* _Task_
Please return only the lines from the one holding "99designs (68, 9)" through the one holding "أكبر بحيرات ازميت (303, 202)", exactly as they appear in the records below, both ends included.

Source records:

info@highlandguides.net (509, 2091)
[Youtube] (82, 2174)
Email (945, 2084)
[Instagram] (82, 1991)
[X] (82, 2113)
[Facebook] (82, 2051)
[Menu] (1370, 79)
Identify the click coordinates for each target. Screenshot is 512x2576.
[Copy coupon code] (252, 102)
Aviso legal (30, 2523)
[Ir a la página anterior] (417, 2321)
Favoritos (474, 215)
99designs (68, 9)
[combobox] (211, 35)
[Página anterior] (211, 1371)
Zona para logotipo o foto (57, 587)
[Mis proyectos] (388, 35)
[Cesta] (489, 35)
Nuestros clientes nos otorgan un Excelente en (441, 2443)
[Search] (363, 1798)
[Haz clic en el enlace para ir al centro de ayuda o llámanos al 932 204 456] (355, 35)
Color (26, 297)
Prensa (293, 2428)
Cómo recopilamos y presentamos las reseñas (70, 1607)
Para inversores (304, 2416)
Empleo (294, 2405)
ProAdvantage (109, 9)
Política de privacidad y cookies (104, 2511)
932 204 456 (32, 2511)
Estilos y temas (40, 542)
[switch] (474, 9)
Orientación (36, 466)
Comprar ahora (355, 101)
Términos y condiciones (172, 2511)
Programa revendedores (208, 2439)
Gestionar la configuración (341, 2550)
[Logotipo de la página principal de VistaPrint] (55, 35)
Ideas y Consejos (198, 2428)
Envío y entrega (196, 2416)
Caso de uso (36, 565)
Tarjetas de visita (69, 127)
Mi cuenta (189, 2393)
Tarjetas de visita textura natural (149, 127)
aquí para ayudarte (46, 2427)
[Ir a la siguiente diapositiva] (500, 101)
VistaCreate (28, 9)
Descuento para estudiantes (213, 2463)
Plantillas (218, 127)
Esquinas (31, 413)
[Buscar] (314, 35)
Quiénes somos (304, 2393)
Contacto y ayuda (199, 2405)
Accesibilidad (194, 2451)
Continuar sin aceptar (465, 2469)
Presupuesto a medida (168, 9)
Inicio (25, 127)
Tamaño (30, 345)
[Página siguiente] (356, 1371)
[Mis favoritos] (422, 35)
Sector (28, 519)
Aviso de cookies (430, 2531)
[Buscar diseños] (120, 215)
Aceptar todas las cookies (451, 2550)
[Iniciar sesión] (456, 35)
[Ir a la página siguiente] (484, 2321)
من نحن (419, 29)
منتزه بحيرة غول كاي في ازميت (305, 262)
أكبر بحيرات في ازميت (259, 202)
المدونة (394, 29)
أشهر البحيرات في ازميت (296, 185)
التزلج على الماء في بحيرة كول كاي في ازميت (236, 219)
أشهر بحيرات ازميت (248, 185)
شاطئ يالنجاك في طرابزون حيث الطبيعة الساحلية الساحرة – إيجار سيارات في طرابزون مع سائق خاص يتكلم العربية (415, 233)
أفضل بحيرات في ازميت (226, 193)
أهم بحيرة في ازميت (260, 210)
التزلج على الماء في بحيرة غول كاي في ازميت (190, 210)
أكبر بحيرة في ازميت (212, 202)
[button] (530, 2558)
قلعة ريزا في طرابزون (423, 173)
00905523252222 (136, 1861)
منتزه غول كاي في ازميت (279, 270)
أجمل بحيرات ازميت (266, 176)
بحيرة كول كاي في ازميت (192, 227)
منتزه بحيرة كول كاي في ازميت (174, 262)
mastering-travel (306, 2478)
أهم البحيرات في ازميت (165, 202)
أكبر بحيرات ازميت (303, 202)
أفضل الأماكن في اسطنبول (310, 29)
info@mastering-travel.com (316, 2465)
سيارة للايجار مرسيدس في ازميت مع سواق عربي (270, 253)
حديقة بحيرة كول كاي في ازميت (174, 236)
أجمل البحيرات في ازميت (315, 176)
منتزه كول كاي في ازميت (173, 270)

* _Reply to the task_
99designs (68, 9)
[combobox] (211, 35)
[Página anterior] (211, 1371)
Zona para logotipo o foto (57, 587)
[Mis proyectos] (388, 35)
[Cesta] (489, 35)
Nuestros clientes nos otorgan un Excelente en (441, 2443)
[Search] (363, 1798)
[Haz clic en el enlace para ir al centro de ayuda o llámanos al 932 204 456] (355, 35)
Color (26, 297)
Prensa (293, 2428)
Cómo recopilamos y presentamos las reseñas (70, 1607)
Para inversores (304, 2416)
Empleo (294, 2405)
ProAdvantage (109, 9)
Política de privacidad y cookies (104, 2511)
932 204 456 (32, 2511)
Estilos y temas (40, 542)
[switch] (474, 9)
Orientación (36, 466)
Comprar ahora (355, 101)
Términos y condiciones (172, 2511)
Programa revendedores (208, 2439)
Gestionar la configuración (341, 2550)
[Logotipo de la página principal de VistaPrint] (55, 35)
Ideas y Consejos (198, 2428)
Envío y entrega (196, 2416)
Caso de uso (36, 565)
Tarjetas de visita (69, 127)
Mi cuenta (189, 2393)
Tarjetas de visita textura natural (149, 127)
aquí para ayudarte (46, 2427)
[Ir a la siguiente diapositiva] (500, 101)
VistaCreate (28, 9)
Descuento para estudiantes (213, 2463)
Plantillas (218, 127)
Esquinas (31, 413)
[Buscar] (314, 35)
Quiénes somos (304, 2393)
Contacto y ayuda (199, 2405)
Accesibilidad (194, 2451)
Continuar sin aceptar (465, 2469)
Presupuesto a medida (168, 9)
Inicio (25, 127)
Tamaño (30, 345)
[Página siguiente] (356, 1371)
[Mis favoritos] (422, 35)
Sector (28, 519)
Aviso de cookies (430, 2531)
[Buscar diseños] (120, 215)
Aceptar todas las cookies (451, 2550)
[Iniciar sesión] (456, 35)
[Ir a la página siguiente] (484, 2321)
من نحن (419, 29)
منتزه بحيرة غول كاي في ازميت (305, 262)
أكبر بحيرات في ازميت (259, 202)
المدونة (394, 29)
أشهر البحيرات في ازميت (296, 185)
التزلج على الماء في بحيرة كول كاي في ازميت (236, 219)
أشهر بحيرات ازميت (248, 185)
شاطئ يالنجاك في طرابزون حيث الطبيعة الساحلية الساحرة – إيجار سيارات في طرابزون مع سائق خاص يتكلم العربية (415, 233)
أفضل بحيرات في ازميت (226, 193)
أهم بحيرة في ازميت (260, 210)
التزلج على الماء في بحيرة غول كاي في ازميت (190, 210)
أكبر بحيرة في ازميت (212, 202)
[button] (530, 2558)
قلعة ريزا في طرابزون (423, 173)
00905523252222 (136, 1861)
منتزه غول كاي في ازميت (279, 270)
أجمل بحيرات ازميت (266, 176)
بحيرة كول كاي في ازميت (192, 227)
منتزه بحيرة كول كاي في ازميت (174, 262)
mastering-travel (306, 2478)
أهم البحيرات في ازميت (165, 202)
أكبر بحيرات ازميت (303, 202)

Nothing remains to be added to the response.